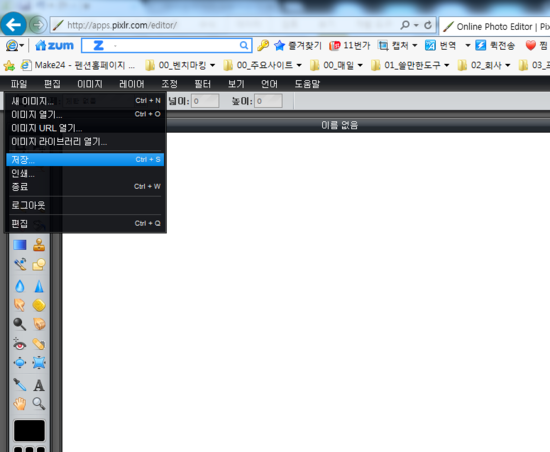
Task: Go back with the browser Back button
Action: [13, 25]
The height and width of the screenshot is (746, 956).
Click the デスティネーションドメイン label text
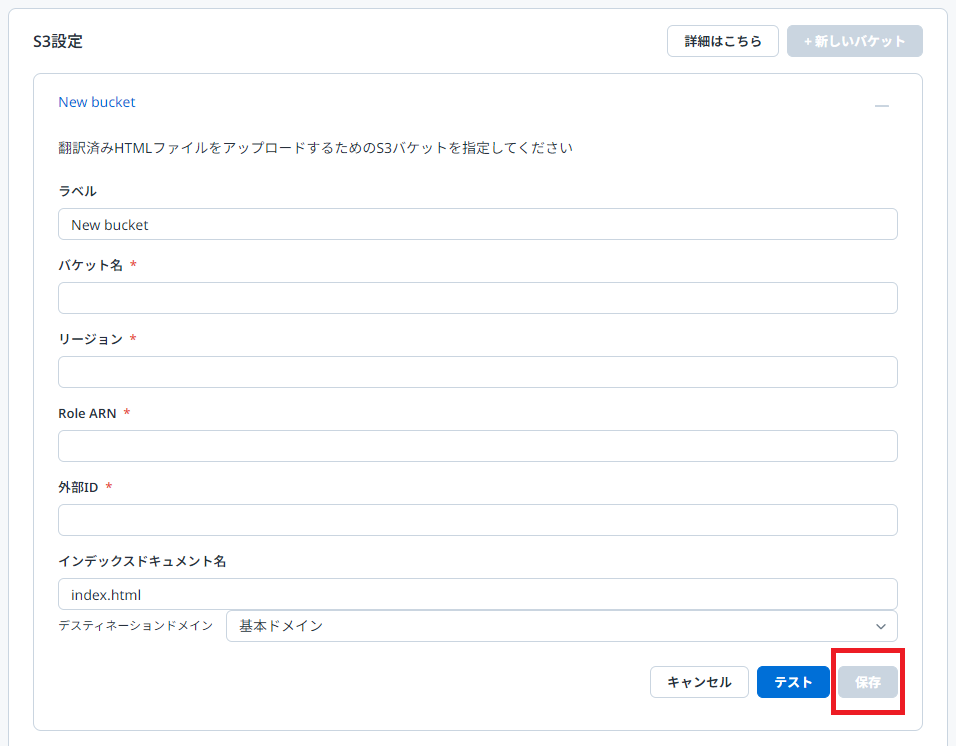coord(135,626)
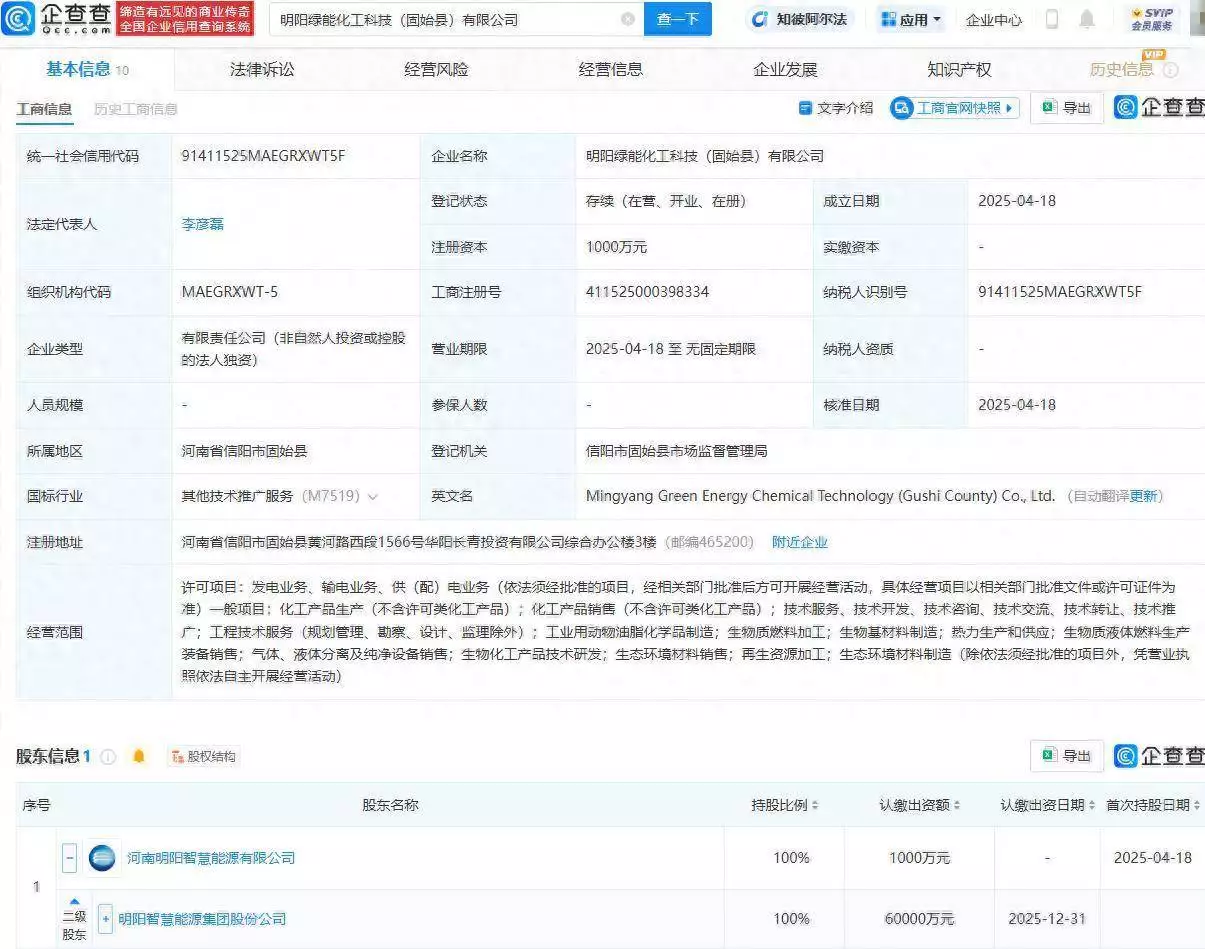
Task: Sort by 持股比例 column
Action: pos(785,805)
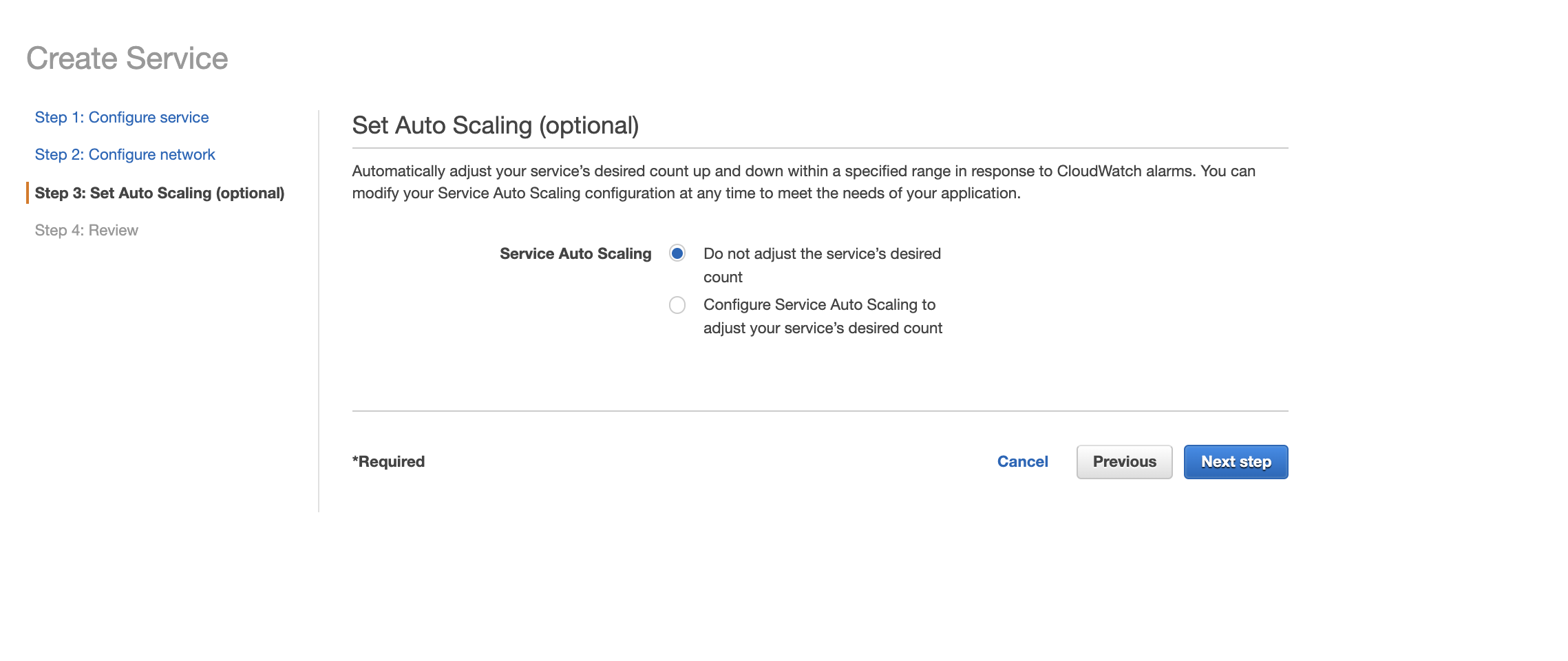Click the *Required text label
This screenshot has height=661, width=1568.
[x=388, y=461]
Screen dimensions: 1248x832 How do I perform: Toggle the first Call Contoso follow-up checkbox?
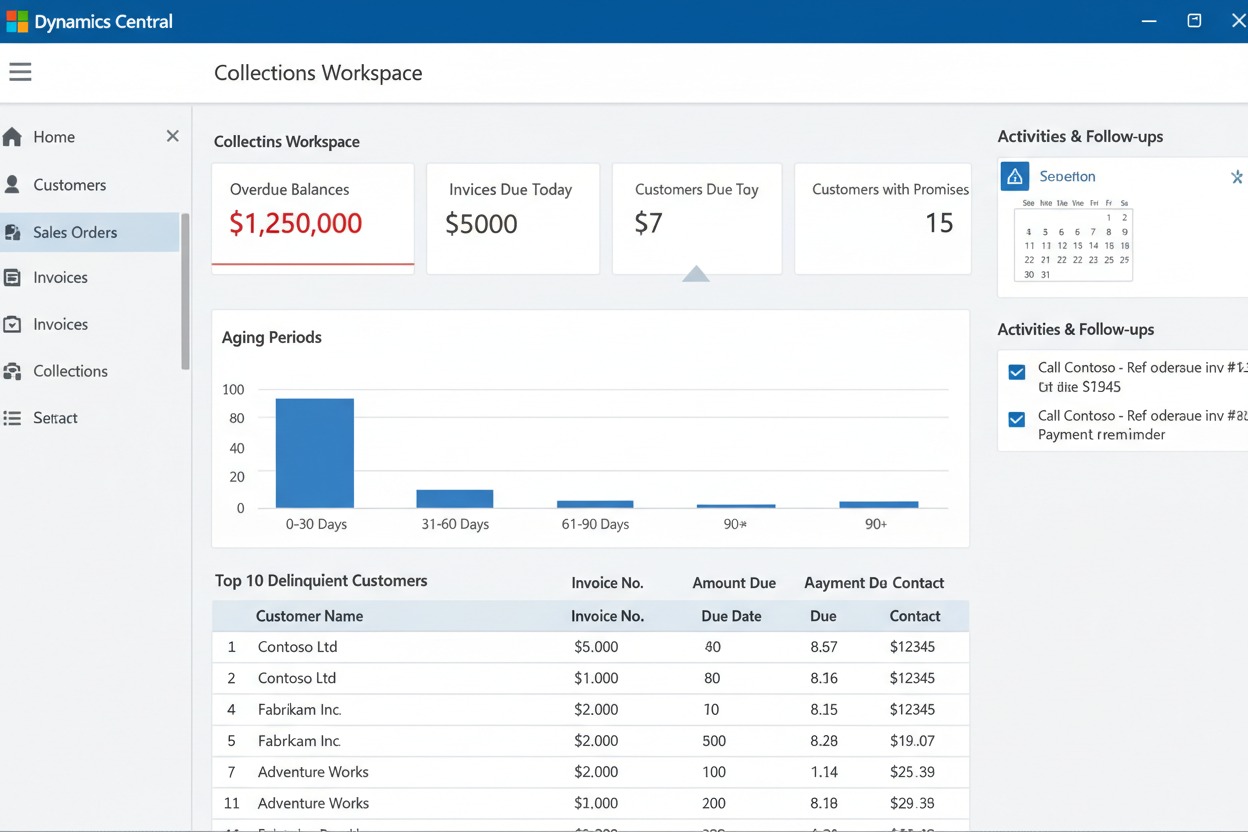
-------
• Task brief
Your answer should hold only the lines from the one with "Click the デスティネーションドメイン label text" through the final line of the listing above, transcribed exactly and without pictures.

• Written reply
Click the デスティネーションドメイン label text
coord(135,626)
Task: Sort by 持股比例 column
Action: pos(785,805)
Click the *Required text label
This screenshot has height=661, width=1568.
[x=388, y=461]
Screen dimensions: 1248x832 How do I perform: Toggle the first Call Contoso follow-up checkbox?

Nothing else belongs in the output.